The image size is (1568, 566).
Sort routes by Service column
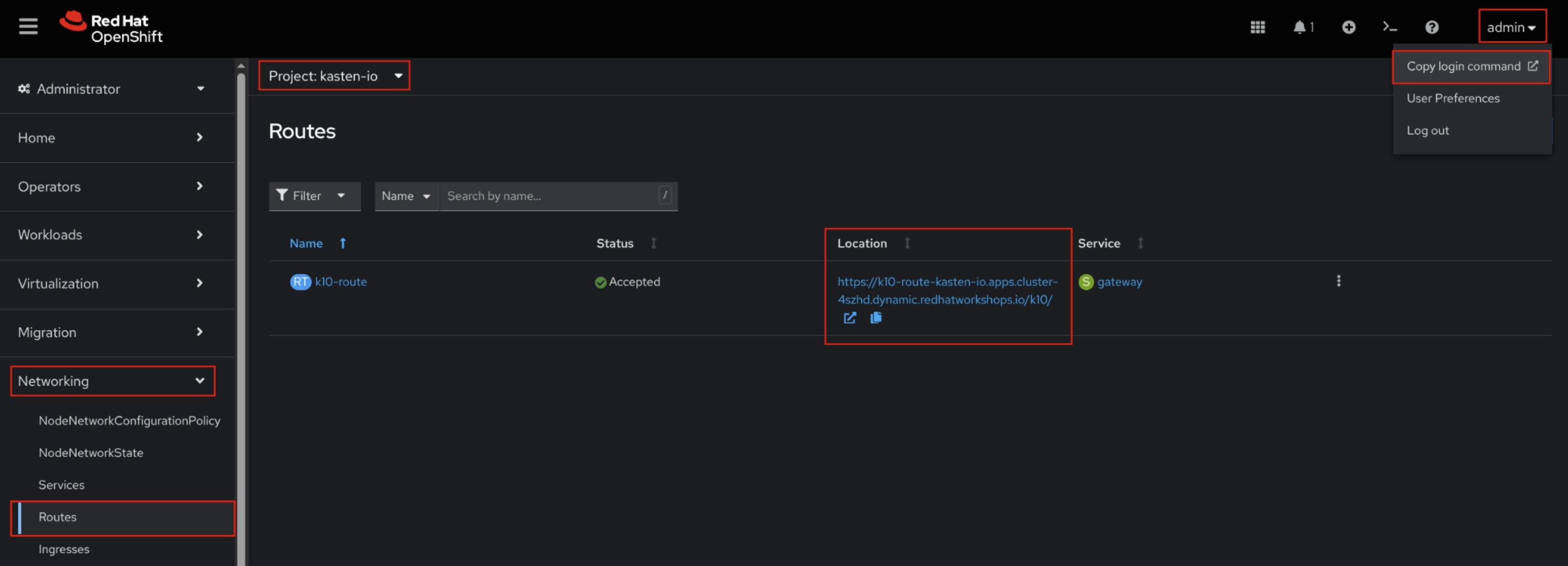click(x=1099, y=244)
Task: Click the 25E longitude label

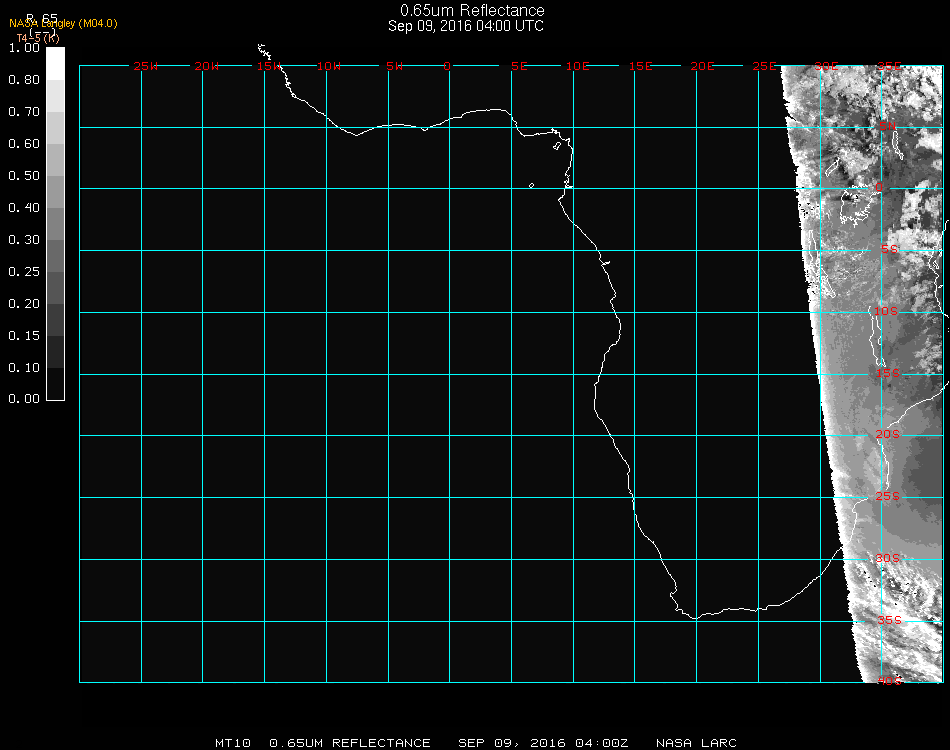Action: click(764, 66)
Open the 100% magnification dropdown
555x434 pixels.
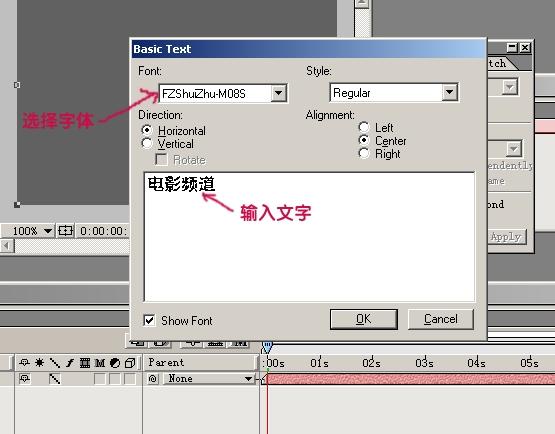tap(48, 231)
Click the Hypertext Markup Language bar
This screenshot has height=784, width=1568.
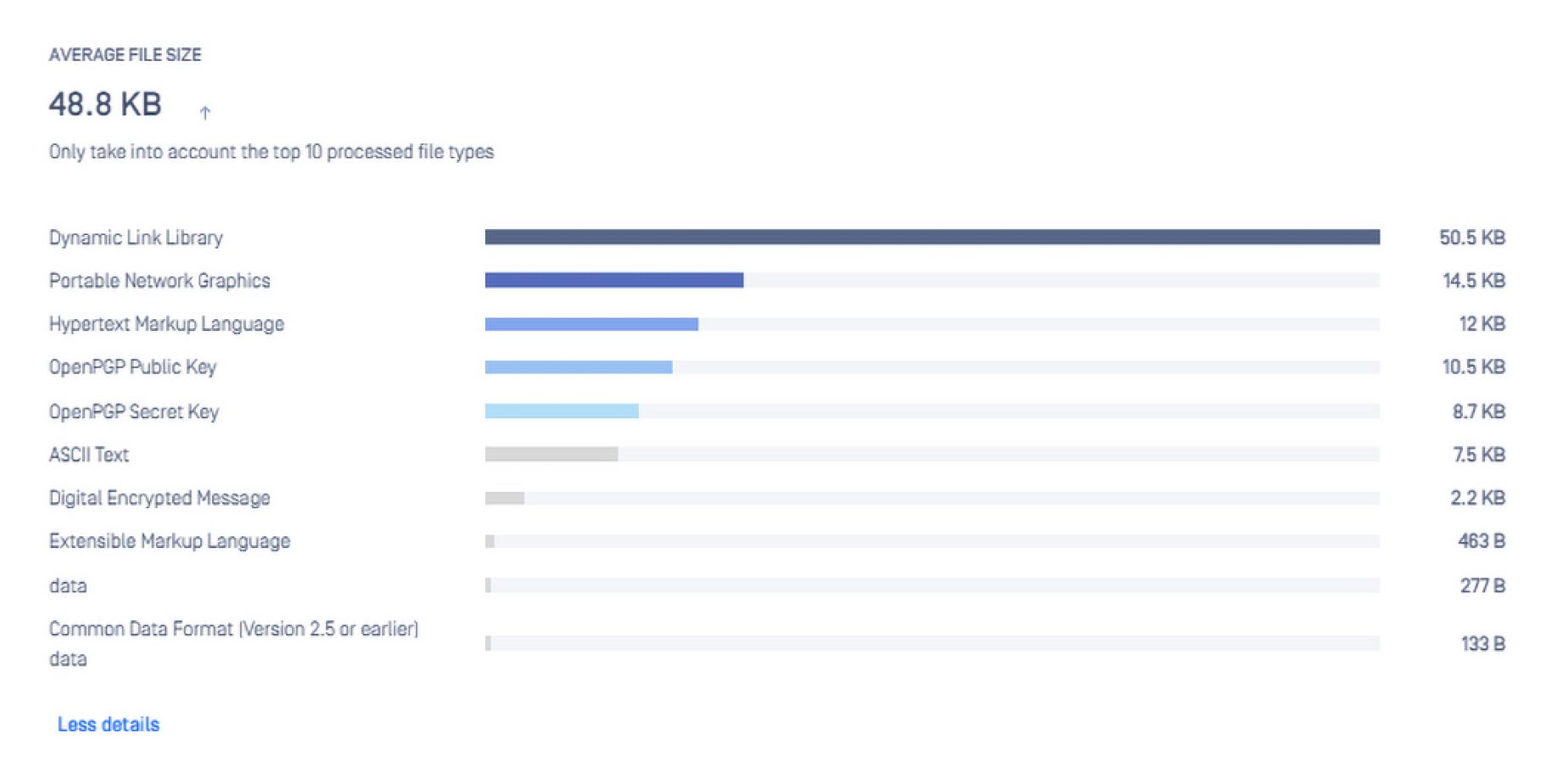(x=591, y=324)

□ □ □ □ □ □ □

**Given exercise**
Reproduce each of these records word for word, omitting the pictures.

**Task answer**
The image size is (1568, 566).
Sort routes by Service column
click(x=1099, y=244)
Task: Click the 25E longitude label

Action: click(764, 66)
Open the 100% magnification dropdown
555x434 pixels.
tap(48, 231)
Click the Hypertext Markup Language bar
This screenshot has height=784, width=1568.
(x=591, y=324)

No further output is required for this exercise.